O my good! O my beautiful! Atrocious fanfare where I won’t stumble! enchanted rack whereon I am stretched! Hurrah for the amazing work and the marvelous body, for the first time! It began amid the laughter of children, it will end with it. This poison will remain in all our veins even when, as the trumpets turn back, we’ll be restored to the old discord. O let us now, we who are so deserving of these torments! let us fervently gather up that superhuman promise made to our created body and soul: that promise, that madness! Elegance, knowledge, violence! They promised us to bury the tree of good and evil in the shade, to banish tyrannical honesties, so that we might bring forth our very pure love. It began with a certain disgust and ended—since we weren’t able to grasp this eternity all at once—in a panicked rout of perfumes.

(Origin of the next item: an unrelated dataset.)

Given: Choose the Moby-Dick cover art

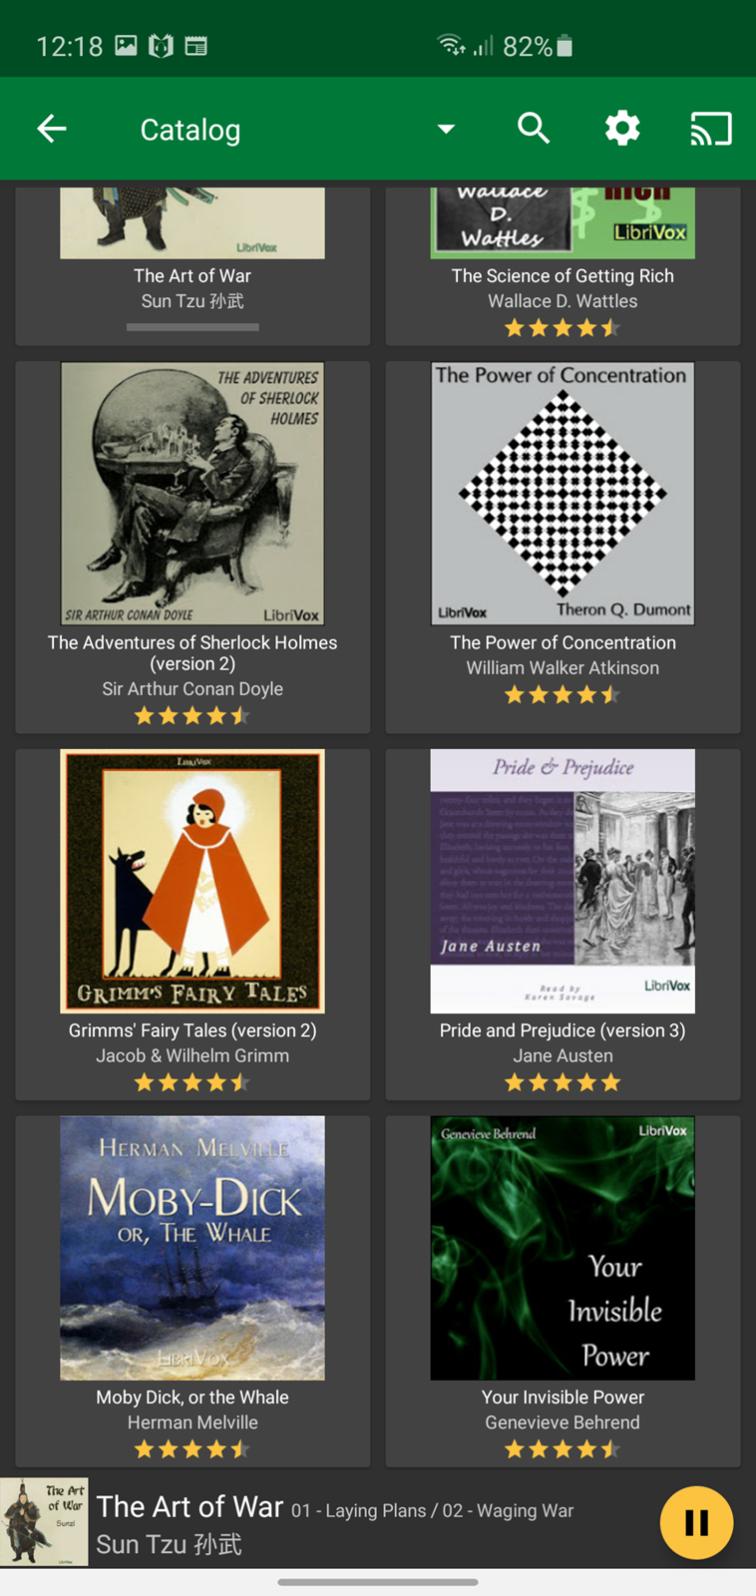Looking at the screenshot, I should tap(192, 1248).
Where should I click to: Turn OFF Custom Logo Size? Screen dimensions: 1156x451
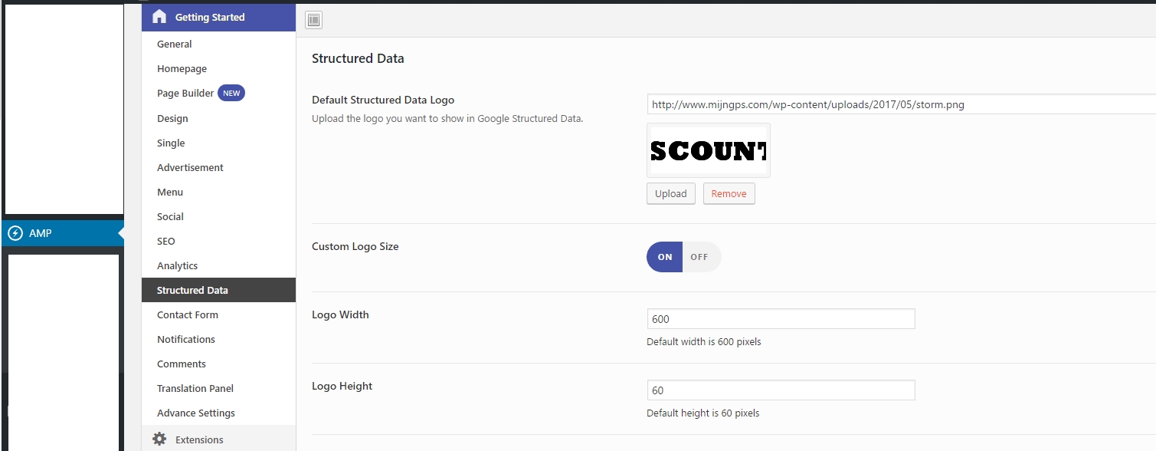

  Laughter of children, discretion of slaves, austerity of virgins, horror in the faces and objects of today, may you be consecrated by the memory of that wake. It began in all loutishness, now it’s ending among angels of flame and ice.
  Little eve of drunkenness, holy! were it only for the mask with which you gratified us. We affirm you, method! We don’t forget that yesterday you glorified each one of our ages. We have faith in the poison. We know how to give our whole lives every day.
  Behold the time of the Assassins.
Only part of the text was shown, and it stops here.